All the parts that make up the alternator (copper windings, magnet rotors) and the blades will sit around the spindle. The magnet rotors and blades do the spinning because they are mounted to a 2000 lb trailer hub, which is attached to the spindle on the frame. The stator in this design is stationary and sandwiched between the 2 magnet rotors. So unlike most common AC motor or alternators, the magnets spin, not the copper winding. But, I will cover this all later in other entries.
The design requires you to weld the frame together from a bunch of flat 1/4 inch pieces of steel and schedule 40 pipe. The book outlines exactly what you need to buy and how to measure and cut each piece. You start out with basically all of the parts you see below. I found a couple shops that will cut out the 1/4″ flat parts on either a plasma cutter or water jet cutter for a fairly good price, but I had the otherpower.com guys do it because it they had the best price (and I would rather give them my money anyway).
And after a bit of work with a plasma cutter and a mig welder you end up with the finished frame below. I used the plasma cutter to cope the ends of the pipes so they fit together.

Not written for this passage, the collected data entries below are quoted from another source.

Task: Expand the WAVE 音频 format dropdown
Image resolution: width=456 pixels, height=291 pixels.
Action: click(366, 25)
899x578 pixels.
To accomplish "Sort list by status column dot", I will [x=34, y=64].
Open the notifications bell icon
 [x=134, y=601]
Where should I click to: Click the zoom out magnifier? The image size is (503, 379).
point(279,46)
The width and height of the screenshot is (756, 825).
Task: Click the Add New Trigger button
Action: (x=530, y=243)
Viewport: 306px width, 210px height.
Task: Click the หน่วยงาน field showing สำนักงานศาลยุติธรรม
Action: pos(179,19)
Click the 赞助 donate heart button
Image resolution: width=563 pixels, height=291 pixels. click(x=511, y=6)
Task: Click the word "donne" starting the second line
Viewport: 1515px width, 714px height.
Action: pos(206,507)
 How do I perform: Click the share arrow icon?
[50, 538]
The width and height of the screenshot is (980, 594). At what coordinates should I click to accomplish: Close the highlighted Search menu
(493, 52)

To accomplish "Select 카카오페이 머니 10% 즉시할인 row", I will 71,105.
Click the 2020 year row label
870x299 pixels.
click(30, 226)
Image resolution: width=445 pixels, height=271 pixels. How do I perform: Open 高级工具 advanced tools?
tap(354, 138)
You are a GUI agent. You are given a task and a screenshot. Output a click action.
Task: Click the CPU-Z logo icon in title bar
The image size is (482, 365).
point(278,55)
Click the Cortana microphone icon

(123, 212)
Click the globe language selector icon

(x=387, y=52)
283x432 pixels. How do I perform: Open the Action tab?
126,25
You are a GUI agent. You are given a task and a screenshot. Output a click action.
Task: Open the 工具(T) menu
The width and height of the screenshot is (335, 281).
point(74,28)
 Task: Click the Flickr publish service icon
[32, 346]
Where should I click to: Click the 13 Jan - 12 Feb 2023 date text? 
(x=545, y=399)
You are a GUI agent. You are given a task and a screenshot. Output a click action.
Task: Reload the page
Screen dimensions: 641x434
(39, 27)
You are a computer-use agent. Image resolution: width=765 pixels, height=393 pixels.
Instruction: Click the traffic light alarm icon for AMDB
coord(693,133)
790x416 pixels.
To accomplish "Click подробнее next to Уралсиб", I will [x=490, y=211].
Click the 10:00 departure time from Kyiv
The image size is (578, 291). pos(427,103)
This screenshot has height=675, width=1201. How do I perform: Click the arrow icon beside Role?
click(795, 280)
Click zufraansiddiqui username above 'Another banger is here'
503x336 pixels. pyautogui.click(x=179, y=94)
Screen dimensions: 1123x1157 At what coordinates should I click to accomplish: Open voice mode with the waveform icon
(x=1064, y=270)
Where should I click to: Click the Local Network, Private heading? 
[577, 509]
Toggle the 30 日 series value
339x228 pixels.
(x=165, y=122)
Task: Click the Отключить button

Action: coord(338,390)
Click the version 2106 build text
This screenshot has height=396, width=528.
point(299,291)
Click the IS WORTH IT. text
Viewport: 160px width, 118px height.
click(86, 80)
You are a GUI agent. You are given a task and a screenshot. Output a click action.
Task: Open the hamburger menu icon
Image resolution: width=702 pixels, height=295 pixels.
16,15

I built the wood jig below to set up all the pipes together at exactly the right angles, so I could easily weld the entire frame together without holding things in place. The pipes sit at strange angles so this is really necessary. The spindle points up about 7 degrees and forward a bit, so this orients everything just right.
Anyway it turned out pretty good and just needs a bit of clean up grinding. I plan on either painting the frame with a marine grade paint to perhaps paying someone to do an electric powder coat. I have to look at prices and see if the powder coat is affordable or not. So, next I am going to build the tail. It should go pretty quickly and then I will have all the welding done.